- THE PROBLEM -
Your answer must be an exact copy of the records below, minus any images.

____________________

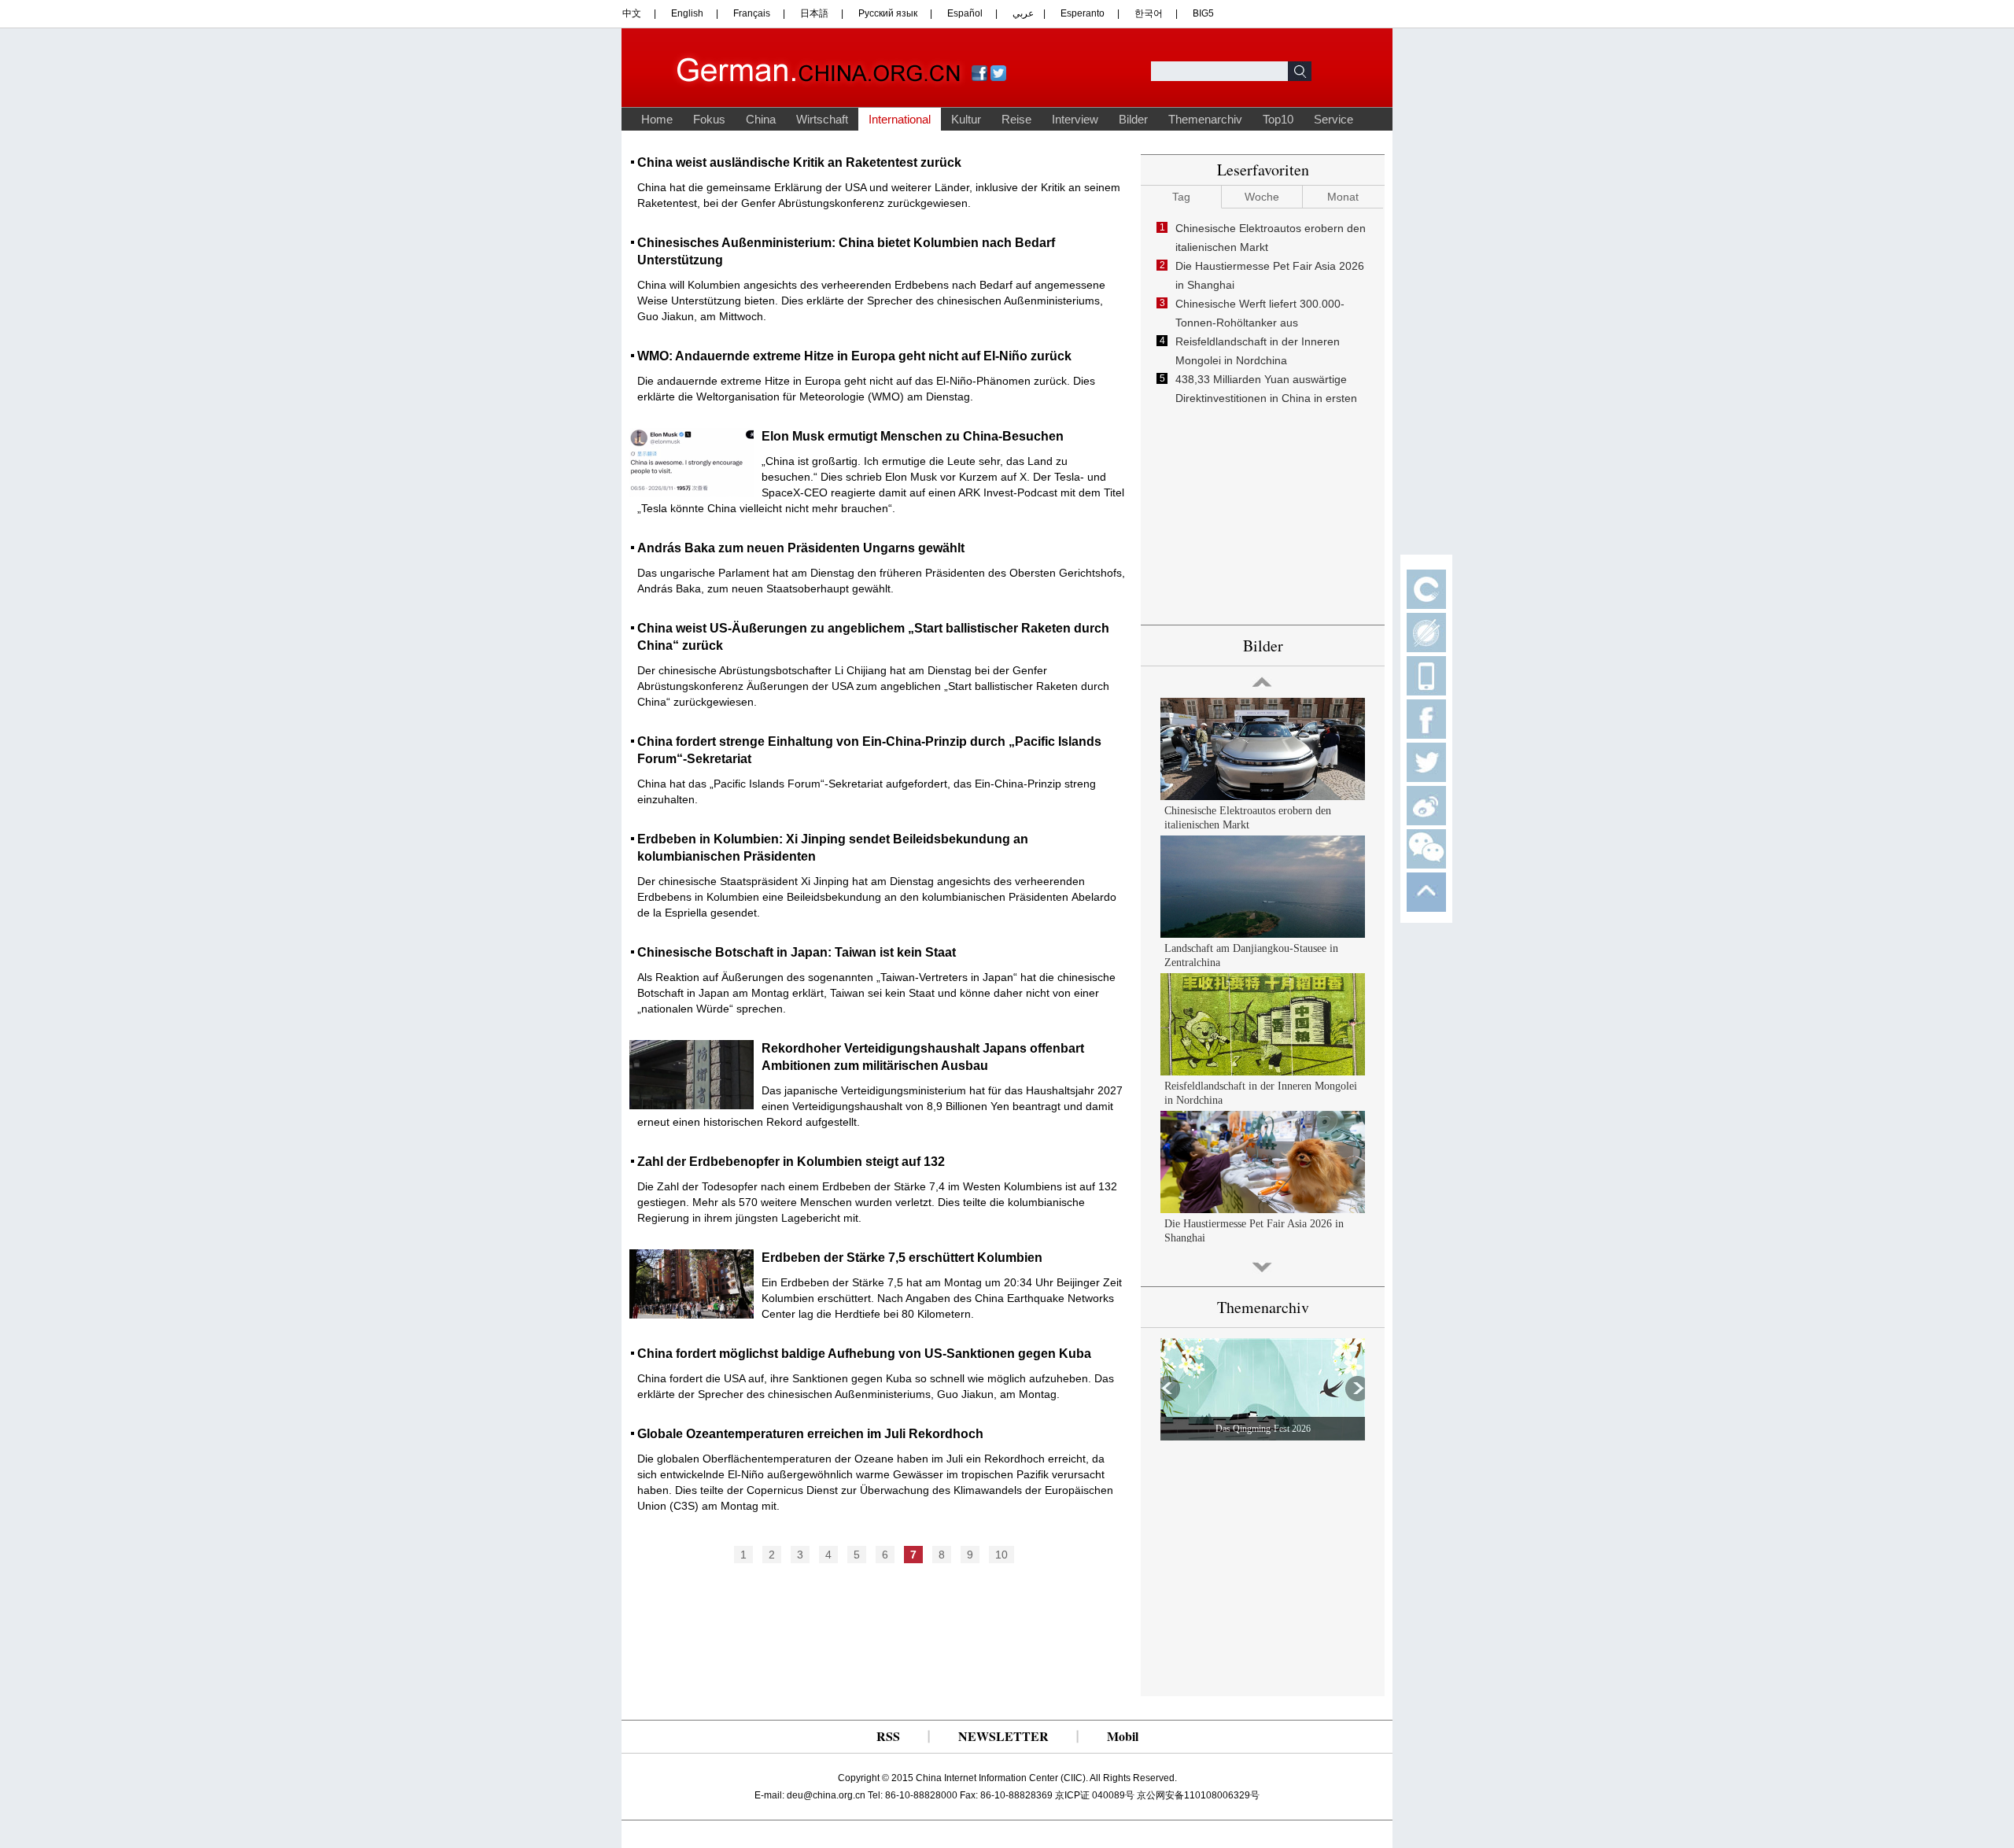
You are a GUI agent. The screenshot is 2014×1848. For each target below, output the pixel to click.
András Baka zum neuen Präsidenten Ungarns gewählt (801, 548)
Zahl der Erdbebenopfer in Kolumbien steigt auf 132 (791, 1161)
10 (1001, 1554)
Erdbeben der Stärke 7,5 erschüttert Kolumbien (902, 1257)
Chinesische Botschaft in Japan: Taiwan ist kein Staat (796, 952)
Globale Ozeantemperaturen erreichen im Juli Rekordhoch (810, 1433)
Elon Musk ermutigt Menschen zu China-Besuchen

____________________

- EXERCISE ANSWER -
You are a GUI agent. The screenshot is 2014×1848. For each target below, output the pixel to click.
András Baka zum neuen Präsidenten Ungarns gewählt (801, 548)
Zahl der Erdbebenopfer in Kolumbien steigt auf 132 (791, 1161)
10 (1001, 1554)
Erdbeben der Stärke 7,5 erschüttert Kolumbien (902, 1257)
Chinesische Botschaft in Japan: Taiwan ist kein Staat (796, 952)
Globale Ozeantemperaturen erreichen im Juli Rekordhoch (810, 1433)
Elon Musk ermutigt Menschen zu China-Besuchen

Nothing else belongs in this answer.